Leaving the responsibility for mitigation to others involves an abrogation of ethical responsibility to the market and to the atomised consumer. If you are not convinced by this view – think of the heroin dealer’s defence: “I do no harm, yer Honour. I only sell the stuff. They’re the ones that inject it”.
The second argument is purely pragmatic. The greater our dependency on a coal/gas export economy, the greater the economic distortions and social perils for Australia in the longer term. Australia’s export energy boom is generating an economy unsustainably dependent on the returns of that sector.
If the end to the fossil energy boom is abrupt, the trauma to Australia’s economy will be significant. How will we provide regional structural adjustment assistance in the Hunter Valley and Bowen Basin, especially if this adjustment trauma is accompanied by increasing demands for climate adaptation and disaster relief funding (think Flood Levy)?
Killing the goose?
It must seem crazy-brave to propose a tax on coal exports given falling coal prices and political anxiety about the power of the mining industry.
It must seem crazier still to propose an immediate moratorium on further expansion and to plan for the sector to be wound back. But in each case, that is what Labor should do.
Labor first should immediately freeze Australia’s expanding global carbon footprint by capping export volumes.
Second, it should simultaneously establish a carbon fund to provide for longer term structural adjustment costs domestically and for investment in energy alternatives in developing nations currently importing our fuels. Even a modest levy of $2 per tonne of exported coal would now net almost $800 million per year.
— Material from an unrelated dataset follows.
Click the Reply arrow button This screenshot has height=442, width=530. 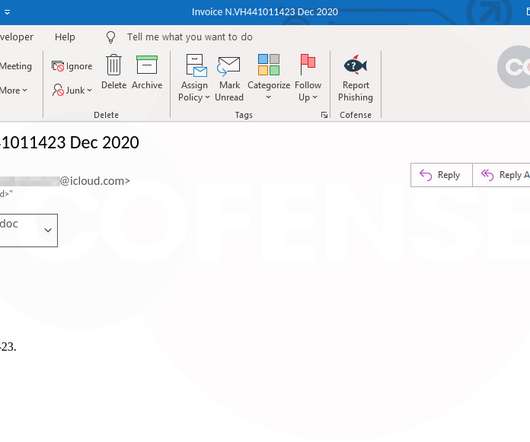[441, 175]
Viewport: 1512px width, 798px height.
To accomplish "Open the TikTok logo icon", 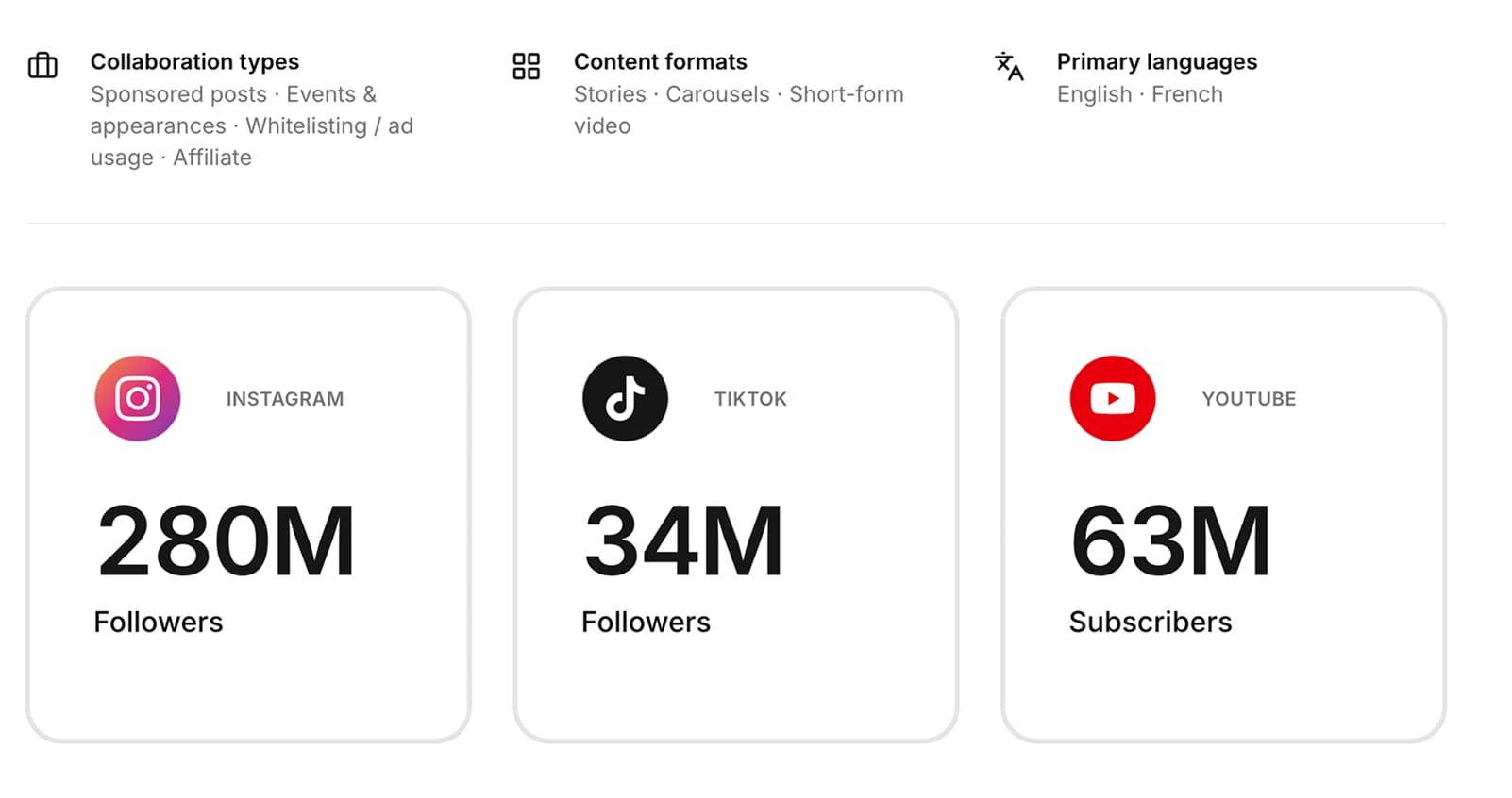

More than this, though, Australia needs a national energy strategy based on this shift in perspective. It involves reconfiguring our understanding of Australia’s very substantial international role in the climate game and winding back our fossil fuel export sector within a decade.
Ultimately change will be forced upon us, whether or not we like it, or are prepared. Even the most conservative IPCC and IEA estimates suggest that global fossil fuel use will need to contract substantially by 2050 if we are to limit global warming to 2 degrees Celsius. Australia itself has adopted an emissions mitigation policy of -80% by 2050. This is less than 38 years away.
Major importers are already moving to cap and reduce their coal consumption. Our export carbon sector is clearly unsustainable if the rest of the world intends to cut fossil fuel use dramatically.
A coherent energy-climate policy would guide a rapid, planned scale-down in coal production. The chaotic alternative – the one we have now – will continue to build our coal export sector and then allow market and climate forces to combine in a perfect economic storm.
Peter Christoff is an associate professor at the University of Melbourne. This article was originally posted on the Conversation. Re-published with permission.